To briefly recap, the boys were suspended from Kettlethorpe High School after the book was dropped on the floor during a prank. Police were called and recorded a ‘non-crime hate incident’, while one local councillor claimed the book had been ‘desecrated’. The mother of one of the 14-year-olds, who is autistic, made a tearful apology video which has been shared many times on social media.

These unfortunate people are the latest victims of a particularly judgmental and unforgiving strand of honour-based Islam that’s already wiped out much of what was left of pluralism in its home of Pakistan. Last year the same kind of people who hounded the teacher from my old school managed to intimidate cinema chains trying to show a movie they didn’t like. In France a man lost his head for doing exactly what the Batley Grammar School teacher is accused of.

This is deadly serious and needs a response from government and opposition. Throwing around accusation of ‘blasphemy’, which carries the death sentence in some Islamic cultures, could and I think should be classed as incitement. In the meantime, in a properly functioning and self-confident democracy we’d see Kemi Badenoch, Minister for Equalities, and her Labour shadow Anneliese Dodds, on a train to Wakefield tomorrow. Speaking together they would say that whatever their political differences there are core principles underpinning modern British life that cannot and will not be set aside.

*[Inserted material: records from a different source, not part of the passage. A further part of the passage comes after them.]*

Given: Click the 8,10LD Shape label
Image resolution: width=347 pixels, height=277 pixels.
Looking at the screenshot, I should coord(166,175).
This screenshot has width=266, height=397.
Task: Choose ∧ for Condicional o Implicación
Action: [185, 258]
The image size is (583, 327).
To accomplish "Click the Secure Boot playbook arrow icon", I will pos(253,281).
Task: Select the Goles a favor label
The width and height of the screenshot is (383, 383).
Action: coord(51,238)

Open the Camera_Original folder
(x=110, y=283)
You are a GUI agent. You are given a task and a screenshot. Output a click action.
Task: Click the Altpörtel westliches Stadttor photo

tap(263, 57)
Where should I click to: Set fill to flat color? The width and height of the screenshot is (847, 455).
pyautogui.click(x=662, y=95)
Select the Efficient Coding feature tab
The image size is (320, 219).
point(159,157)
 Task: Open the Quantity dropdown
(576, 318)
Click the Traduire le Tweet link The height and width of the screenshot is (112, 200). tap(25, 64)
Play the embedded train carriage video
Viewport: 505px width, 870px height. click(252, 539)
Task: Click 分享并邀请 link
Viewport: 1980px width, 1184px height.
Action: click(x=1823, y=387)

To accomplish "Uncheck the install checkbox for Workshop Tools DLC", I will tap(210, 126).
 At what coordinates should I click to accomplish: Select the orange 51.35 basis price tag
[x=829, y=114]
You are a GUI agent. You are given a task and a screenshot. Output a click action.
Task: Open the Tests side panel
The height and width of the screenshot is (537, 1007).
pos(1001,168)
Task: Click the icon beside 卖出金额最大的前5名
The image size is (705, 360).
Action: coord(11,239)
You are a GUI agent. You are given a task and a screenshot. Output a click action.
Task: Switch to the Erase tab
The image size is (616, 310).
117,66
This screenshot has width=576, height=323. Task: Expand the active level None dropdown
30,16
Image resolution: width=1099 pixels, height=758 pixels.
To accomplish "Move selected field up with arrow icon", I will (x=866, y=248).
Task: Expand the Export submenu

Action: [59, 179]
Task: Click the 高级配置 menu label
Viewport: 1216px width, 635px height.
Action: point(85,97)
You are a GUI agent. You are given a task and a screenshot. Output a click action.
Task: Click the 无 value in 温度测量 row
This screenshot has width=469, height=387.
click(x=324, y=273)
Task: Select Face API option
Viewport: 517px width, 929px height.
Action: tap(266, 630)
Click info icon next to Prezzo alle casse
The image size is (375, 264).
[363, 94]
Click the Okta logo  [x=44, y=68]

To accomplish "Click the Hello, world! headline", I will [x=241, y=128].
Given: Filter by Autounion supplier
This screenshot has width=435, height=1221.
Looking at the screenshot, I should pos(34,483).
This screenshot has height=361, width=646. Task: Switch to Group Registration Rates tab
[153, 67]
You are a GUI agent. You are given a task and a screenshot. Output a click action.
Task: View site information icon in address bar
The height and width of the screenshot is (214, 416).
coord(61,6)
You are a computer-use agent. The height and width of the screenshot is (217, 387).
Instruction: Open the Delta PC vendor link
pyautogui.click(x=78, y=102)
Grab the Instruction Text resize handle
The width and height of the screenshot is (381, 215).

And one of them has been breached in this case.

Because if something like this doesn’t happen soon then everyone will simply accept that if you get into trouble of this kind you’ll get no support from the agencies of the state, and you’ll have to either hide away with your family or else grovel in front of the TV cameras while the police look on and nod. Which partly explains another depressing story of the week – the report into why the Manchester Area attackers were not stopped. We’ve already heard from security guards and passers by. We know that it was fear of being seen as ‘intolerant’ and the real risk of getting into serious trouble that prevented them acting on the voices in their heads screaming ‘There is something very badly wrong with this man wandering around outside a pop concert, mumbling prayers and carrying a large backpack!’

And what caused this fear and this paralysis? To a very large degree it is supposed ‘hate incidents’ such as Wakefield and Batley Grammar School and the authorities’ refusal to draw a line.

Akef Akbar, Labour councillor for Wakefield East, whose party grew out of a long struggle against reactionary nonsense, said this of the mother of the student responsible for the Quran ‘hate crime’:

‘She understands the situation and has advised the police that she does not want any of these children [who sent threats to her son] to be prosecuted, and she only asks that her son is not harmed… He’s absolutely petrified’.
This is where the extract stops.